Vetrine alla Calcografia è lo spazio dedicato all’arte contemporanea vista dal punto di osservazione dell’Istituto Nazionale per la Grafica. Interamente concepito all’interno di questo museo, della sua identità, delle tecniche (grafiche, calcografiche, fotografiche) su cui esso si fonda, della loro storia e della loro attualità. Finanziato dalle risorse del Minstero per i Beni e le Attività Culturali, attraverso la DARC (Direzione per l’Architettura e l’Arte Contemporanee), e dal contributo strutturale della Fondazione San Paolo di Torino per la Cultura la Scienza e l’Arte. E’ un progetto decennale, giunto alla sua terza edizione. Ha prodotto finora 9 mostre che, oltre la sede di Roma, hanno coinvolto, in successive edizioni, a Torino, l’Archivio di Stato e a Munster, il Landesmuseum.


Questa del 2003 è un’edizione di crisi. I principali e disparati elementi di difficoltà dell’istituzione, quali le immense trasformazioni culturali in atto, le incertezze economiche e finanziarie nazionali, il sempre più vasto e contraddittorio ricorso della società italiana all’arte contemporanea, richiedono la ricerca di risposte al vertiginoso rinnovamento dei valori stabiliti. Specificamente, la moltiplicazione di iniziative, luoghi e modi di manifestazione dell’arte attuale, determinano la necessità, per la Calcografia, di rinnovare l’affermazione della sua specifica identità. Verificare ulteriormente il proprio schema interpretativo costituito è una reazione tipica di una situazione d’emergenza, indispensabile per tentare di adeguare la propria funzione di storia rispetto alla straordinaria ed ingovernabile dinamicità del presente.

Per questa ragione l’edizione delle Vetrine alla Calcografia presenta quest’anno l’opera di un grande protagonista dell’arte moderna come Salvatore Scarpitta, letto attraverso una visuale totalmente inedita, quale la completa retrospettiva della sua opera su carta: fasi omogenee della sua produzione artistica in cui si è espresso col disegno e specifici episodi in cui ha utilizzato la stampa e la fotografia.

Scarpitta, così originale, precorritore ed esplosivo in ogni fase della sua diversificata attività, da non avere neppure concesso il tempo critico per riconoscere la sua grandezza, risulta oggi uno dei maggiori nodi irrisolti nella consapevolezza del presente artistico.

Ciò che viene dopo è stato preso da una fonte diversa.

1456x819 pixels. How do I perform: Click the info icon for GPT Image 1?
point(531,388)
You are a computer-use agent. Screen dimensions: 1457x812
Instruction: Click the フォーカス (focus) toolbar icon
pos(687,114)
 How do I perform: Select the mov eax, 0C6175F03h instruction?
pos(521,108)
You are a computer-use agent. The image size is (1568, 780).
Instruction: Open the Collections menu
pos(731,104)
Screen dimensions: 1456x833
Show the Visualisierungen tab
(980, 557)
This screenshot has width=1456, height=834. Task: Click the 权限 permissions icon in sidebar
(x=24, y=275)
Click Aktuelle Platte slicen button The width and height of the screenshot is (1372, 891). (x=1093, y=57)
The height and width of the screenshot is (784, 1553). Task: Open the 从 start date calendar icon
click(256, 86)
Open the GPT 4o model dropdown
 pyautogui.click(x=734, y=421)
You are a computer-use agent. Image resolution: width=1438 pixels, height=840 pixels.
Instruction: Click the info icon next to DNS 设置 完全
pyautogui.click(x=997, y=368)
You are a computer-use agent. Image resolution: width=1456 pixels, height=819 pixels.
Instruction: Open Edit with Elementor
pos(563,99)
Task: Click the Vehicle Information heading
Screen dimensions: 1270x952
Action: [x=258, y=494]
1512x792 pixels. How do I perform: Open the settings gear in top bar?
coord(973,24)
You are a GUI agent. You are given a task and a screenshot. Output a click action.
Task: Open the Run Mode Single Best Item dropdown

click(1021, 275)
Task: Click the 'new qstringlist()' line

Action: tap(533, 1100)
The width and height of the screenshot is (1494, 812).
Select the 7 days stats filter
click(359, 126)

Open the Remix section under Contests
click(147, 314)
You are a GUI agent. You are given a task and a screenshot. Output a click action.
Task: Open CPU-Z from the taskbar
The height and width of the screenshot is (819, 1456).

L’attività di committenza della Calcografia, la sua capacità di produzione artistica, mettendo a disposizione degli artisti i contenuti concettuali e tecnici della propria identità e, quando necessario, i mezzi della propria stamperia, è rappresentata dalla mostra L’officina della CalcografiaDi fronte alla crisi della cultura che questa edizione di Vetrine alla Calcografia recepisce e si sforza di interpretare, il museo ha la possibilità o di difendersi, sviluppando entro le proprie interne contraddizioni la dinamica della propria decadenza o di trasferire la riflessione analitica, che è la forza principale della disciplina storico artistica, nel cuore del problema. La scelta della seconda ipotesi ha prodotto, quest’anno le produzioni che i questa occasione si presentano. Nel Palazzo della Fontana di Trevi saranno esposte le risposte di Maurizio Donzelli, Vedovamazzei e Sislej Xhafa all’invito dell’Istituto a realizzare interventi sui temi tecnico estetici ad esso attinenti.

Conseguentemente con le relative poetiche, le loro reazioni sono molto differenziate: Maurizio Donzelli, con Spettacolo di niente, ha realizzato un’edizione di grafica all’acquaforte ed acquatinta, Vedovamazzei hanno impiegato l’acquerello su carta in Storia naturale di Vedovamazzei, Sislej Xhafa, con See no evil/ hear no evil/ speak no evil, un intervento che, in ragione della propria immediatezza, verrà reso noto esclusivamente al momento della sua manifestazione, il 9 dicembre, giorno di inaugurazione delle quattro mostre.